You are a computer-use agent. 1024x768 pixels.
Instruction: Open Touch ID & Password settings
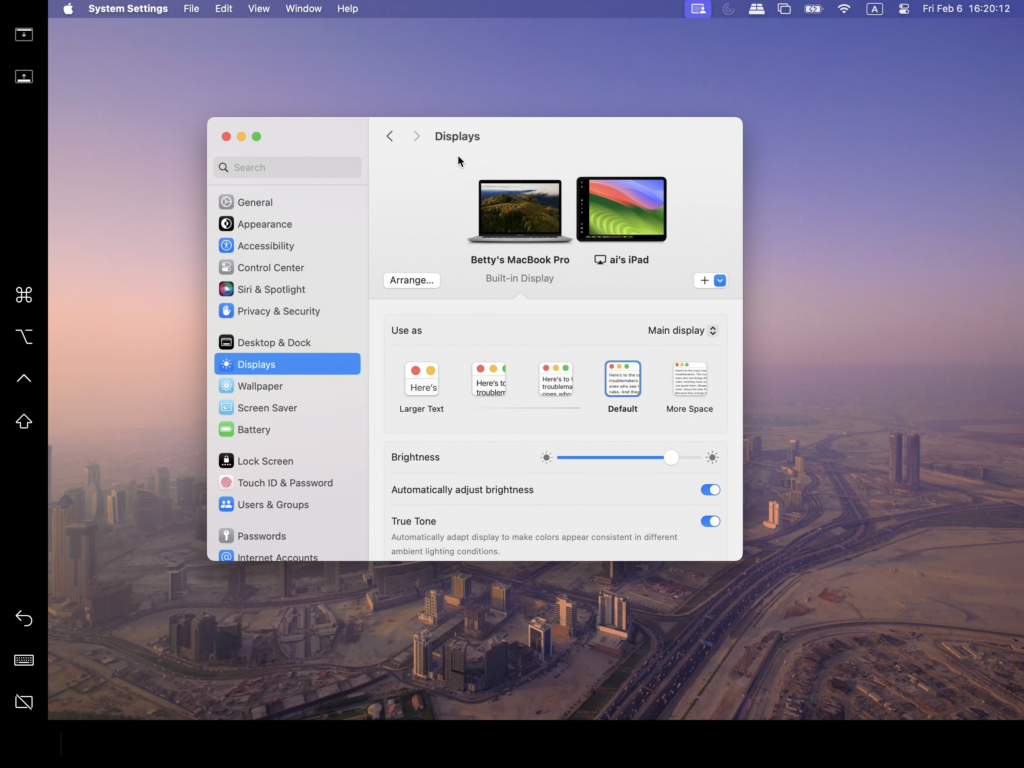(x=284, y=483)
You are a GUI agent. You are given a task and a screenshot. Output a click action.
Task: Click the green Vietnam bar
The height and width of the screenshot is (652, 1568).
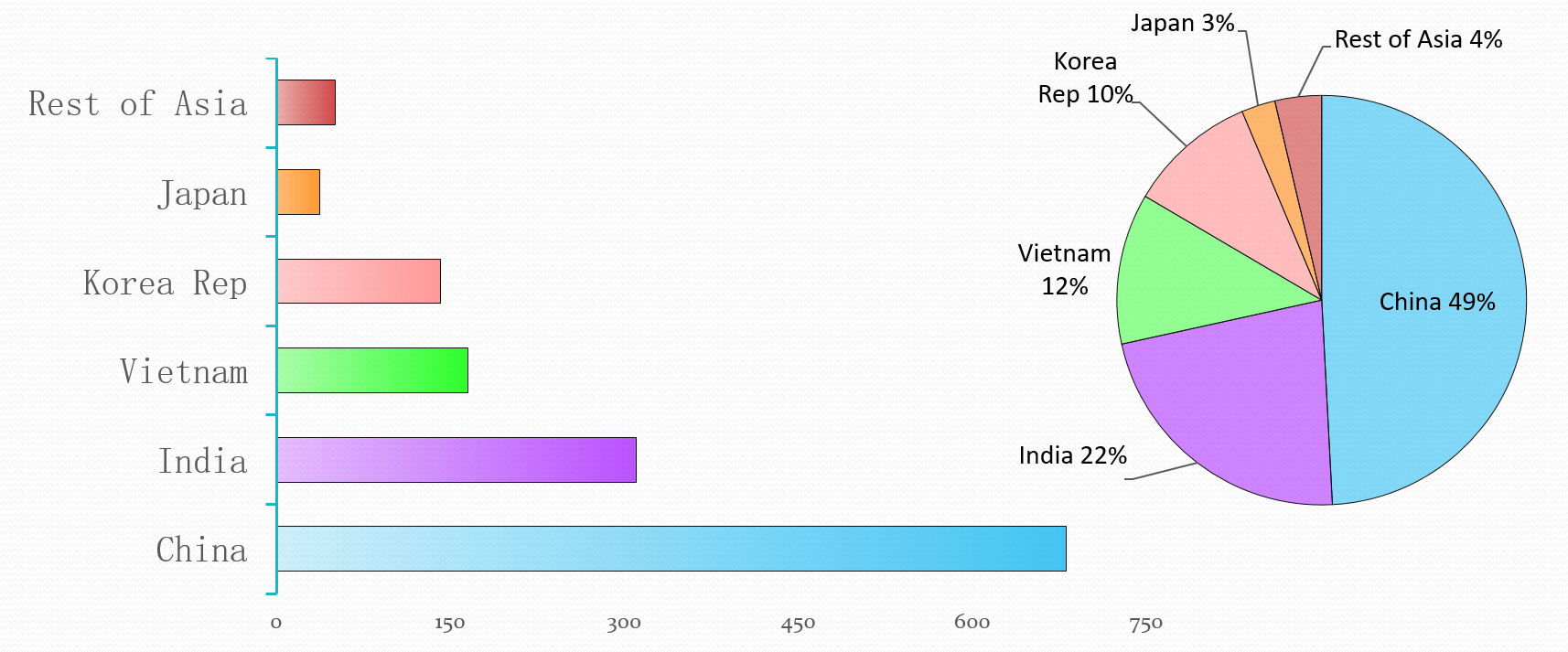click(x=372, y=370)
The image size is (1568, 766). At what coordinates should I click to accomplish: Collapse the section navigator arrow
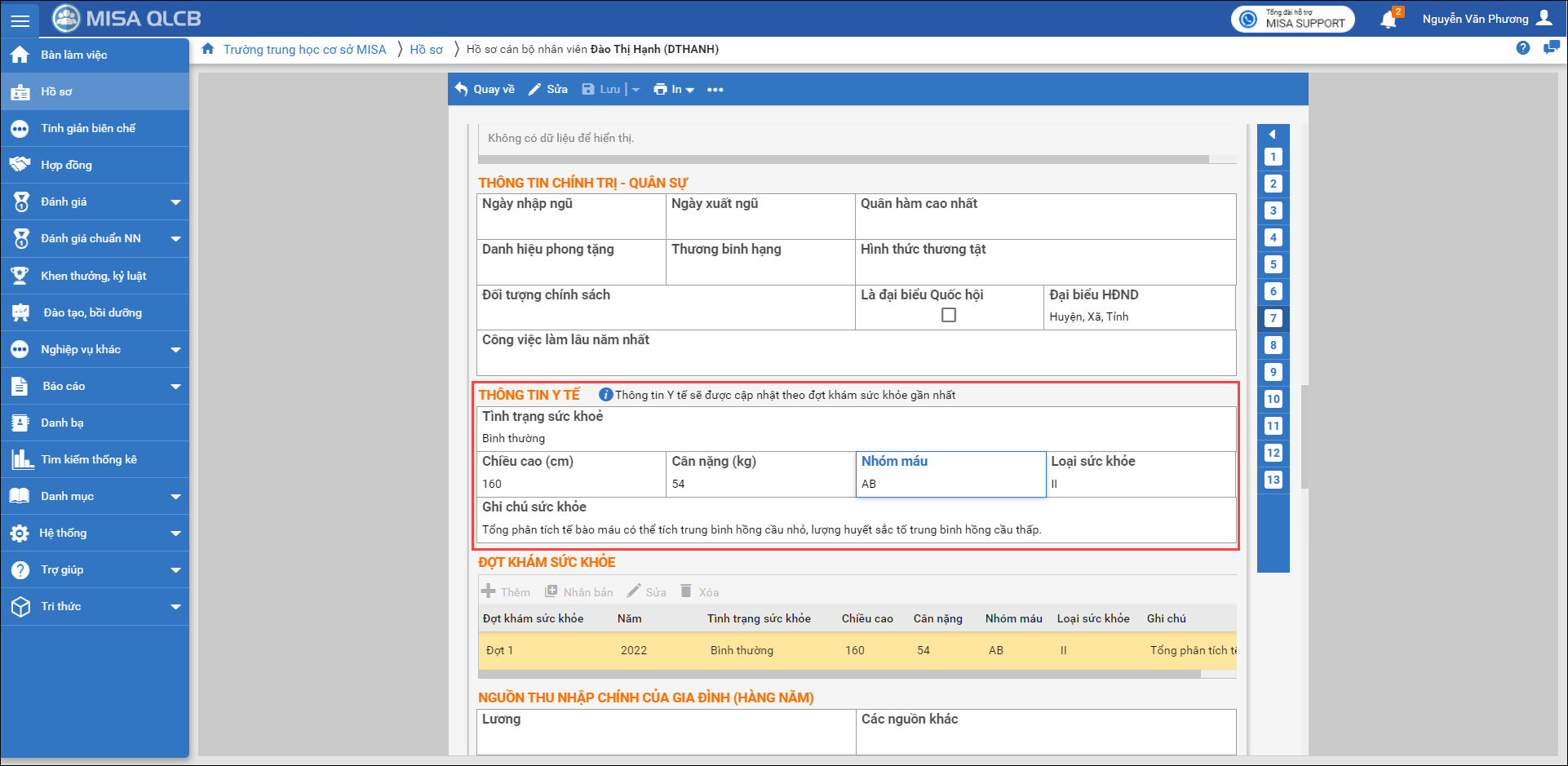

Exercise objective -> Copy out all the data exactly, skipping the pictures.

Answer area ->
You are a computer-use agent. 1024x768 pixels.
Instruction: Open Touch ID & Password settings
(x=284, y=483)
You are a GUI agent. You are given a task and a screenshot. Output a click action.
Task: Click the green Vietnam bar
The height and width of the screenshot is (652, 1568).
click(x=372, y=370)
The image size is (1568, 766). At what coordinates should I click to accomplish: Collapse the section navigator arrow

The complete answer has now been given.